L’arrêt de la Cour de cassation italienne
La Cour de cassation italienne, en accueillant le pourvoi formé par la salariée, a rappelé que la charge de la preuve quant à l’existence des conditions préalables au licenciement pour juste motif objectif incombe à l’employeur, qui peut également recourir à des présomptions, étant exclu que le salarié soit tenu d’indiquer les postes assignables (Cour de Cassation italienne arrêt du 20 octobre 2017, n° 24882).
Dans l’arrêt commenté, la Cour a également abordé la question de l’absence manifeste du fait justifiant, conformément à l’article 18, septième alinéa du Code du travail italien, tel que modifié par la Loi italienne n° 92/2012, l’application de la protection de réintégration atténuée.
Selon la Cour, la vérification de l’absence manifeste du fait doit faire abstraction du caractère de preuve immédiate, « car l’article 18, septième alinéa, deuxième phrase de la Loi [italienne] n°. 300/1970, tel que modifié par l’article 1, alinéa 42, lettre b), de la Loi [italienne] n° 92/2012, a été déclaré inconstitutionnel, pour violation de l’article 3 de la Constitution [italienne], uniquement en ce qui concerne le terme « manifeste » ».

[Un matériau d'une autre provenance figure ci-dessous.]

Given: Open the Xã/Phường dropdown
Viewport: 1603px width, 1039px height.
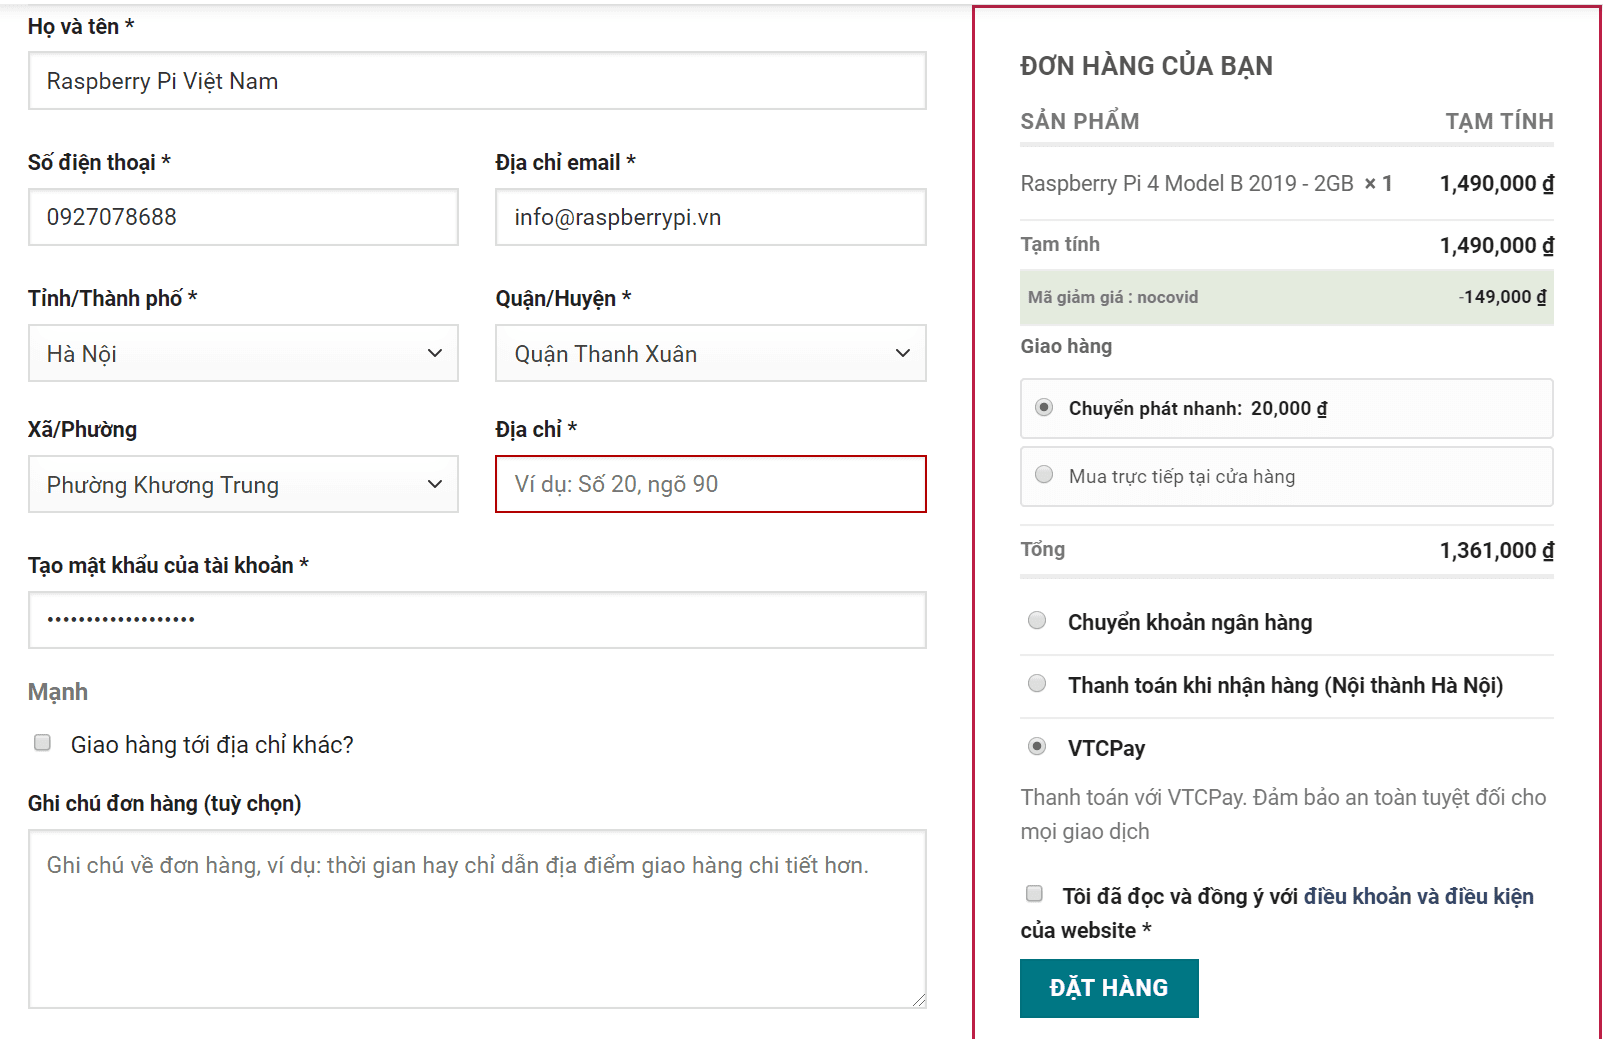Looking at the screenshot, I should pyautogui.click(x=243, y=485).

La Cour de cassation italienne, tout en approuvant l’arrêt de la Cour d’appel de Catanzaro sur l’inexistence de la « réorganisation organisationnelle sur laquelle le licenciement était fondé » ainsi que sur l’absence de preuve de l’impossibilité de remplir l’obligation de repêchage et donc sur l’inexistence, en l’espèce, du juste motif objectif sur lequel le licenciement était fondé, a censuré l’application de la protection indemnitaire pour avoir méconnu les principes supérieurs du droit à la lumière des derniers arrêts sur l’exigence de l’inexistence « manifeste ».
En résumé, selon la Cour de cassation italienne, en l’absence de lien de causalité entre le licenciement par l’employeur et le juste motif objectif invoqué comme fondement, est caractérisée l’absence manifeste du fait qui, en tant que tel, justifie la condamnation de l’employeur à la réintégration du salarié.